[[ Exercise input, beginning ]]
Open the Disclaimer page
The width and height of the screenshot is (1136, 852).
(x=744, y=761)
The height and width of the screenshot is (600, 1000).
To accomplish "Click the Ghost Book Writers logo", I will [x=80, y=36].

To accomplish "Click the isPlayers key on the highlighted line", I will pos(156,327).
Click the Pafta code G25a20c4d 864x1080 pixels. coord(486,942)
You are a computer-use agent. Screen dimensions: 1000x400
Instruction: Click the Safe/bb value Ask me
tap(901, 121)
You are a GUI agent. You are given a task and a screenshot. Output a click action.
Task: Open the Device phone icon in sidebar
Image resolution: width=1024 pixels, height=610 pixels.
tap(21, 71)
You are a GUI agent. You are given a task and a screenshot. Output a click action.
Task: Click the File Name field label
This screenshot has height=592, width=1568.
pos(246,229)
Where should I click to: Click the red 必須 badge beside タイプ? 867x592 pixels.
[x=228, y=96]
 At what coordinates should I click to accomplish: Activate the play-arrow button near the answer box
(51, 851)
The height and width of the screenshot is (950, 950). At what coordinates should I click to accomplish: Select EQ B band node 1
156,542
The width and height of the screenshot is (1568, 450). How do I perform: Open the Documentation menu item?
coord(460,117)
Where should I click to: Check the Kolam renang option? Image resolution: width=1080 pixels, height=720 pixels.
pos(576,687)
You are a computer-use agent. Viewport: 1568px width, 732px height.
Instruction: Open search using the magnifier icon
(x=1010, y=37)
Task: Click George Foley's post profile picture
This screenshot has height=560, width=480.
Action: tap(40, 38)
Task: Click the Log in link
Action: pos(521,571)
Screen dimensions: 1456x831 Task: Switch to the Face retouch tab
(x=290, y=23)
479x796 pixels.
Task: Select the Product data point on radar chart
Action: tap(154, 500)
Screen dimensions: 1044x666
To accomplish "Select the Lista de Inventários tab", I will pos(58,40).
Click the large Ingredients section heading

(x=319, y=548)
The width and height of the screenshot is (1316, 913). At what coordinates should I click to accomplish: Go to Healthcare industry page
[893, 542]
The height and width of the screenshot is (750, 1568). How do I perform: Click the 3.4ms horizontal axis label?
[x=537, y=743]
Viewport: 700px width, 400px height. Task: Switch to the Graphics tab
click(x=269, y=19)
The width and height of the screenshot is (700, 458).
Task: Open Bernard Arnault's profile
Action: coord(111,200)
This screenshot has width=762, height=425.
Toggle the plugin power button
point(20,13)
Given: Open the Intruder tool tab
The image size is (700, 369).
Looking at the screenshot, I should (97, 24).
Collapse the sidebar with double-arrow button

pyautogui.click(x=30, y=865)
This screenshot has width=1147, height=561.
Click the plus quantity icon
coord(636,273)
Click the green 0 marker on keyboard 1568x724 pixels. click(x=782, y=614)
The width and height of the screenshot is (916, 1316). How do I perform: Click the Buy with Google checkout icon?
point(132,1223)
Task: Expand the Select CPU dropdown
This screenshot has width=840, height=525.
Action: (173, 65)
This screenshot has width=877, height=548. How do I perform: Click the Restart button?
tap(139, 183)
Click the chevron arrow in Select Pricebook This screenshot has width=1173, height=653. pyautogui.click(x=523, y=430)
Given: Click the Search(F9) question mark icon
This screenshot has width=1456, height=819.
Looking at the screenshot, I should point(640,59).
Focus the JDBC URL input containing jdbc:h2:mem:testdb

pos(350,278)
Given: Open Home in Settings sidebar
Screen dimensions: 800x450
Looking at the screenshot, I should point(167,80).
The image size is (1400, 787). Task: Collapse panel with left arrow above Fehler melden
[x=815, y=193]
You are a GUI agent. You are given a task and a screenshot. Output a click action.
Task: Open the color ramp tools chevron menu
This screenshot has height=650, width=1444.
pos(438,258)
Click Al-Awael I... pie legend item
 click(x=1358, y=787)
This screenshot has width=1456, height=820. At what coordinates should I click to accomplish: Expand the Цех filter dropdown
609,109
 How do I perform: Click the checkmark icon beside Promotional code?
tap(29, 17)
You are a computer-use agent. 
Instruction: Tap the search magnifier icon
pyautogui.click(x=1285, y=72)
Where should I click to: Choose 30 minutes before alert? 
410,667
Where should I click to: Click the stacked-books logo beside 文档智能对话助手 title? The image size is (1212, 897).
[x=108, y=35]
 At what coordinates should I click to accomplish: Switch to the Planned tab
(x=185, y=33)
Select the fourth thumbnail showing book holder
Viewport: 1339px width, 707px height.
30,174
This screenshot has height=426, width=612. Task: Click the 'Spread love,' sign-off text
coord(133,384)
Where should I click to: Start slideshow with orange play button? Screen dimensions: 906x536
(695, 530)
[[ Exercise input, end ]]
Wherever the word "chevron" appears in the entries above, copy that line.

* [Solution to the exercise]
Click the chevron arrow in Select Pricebook This screenshot has width=1173, height=653. pyautogui.click(x=523, y=430)
Task: Open the color ramp tools chevron menu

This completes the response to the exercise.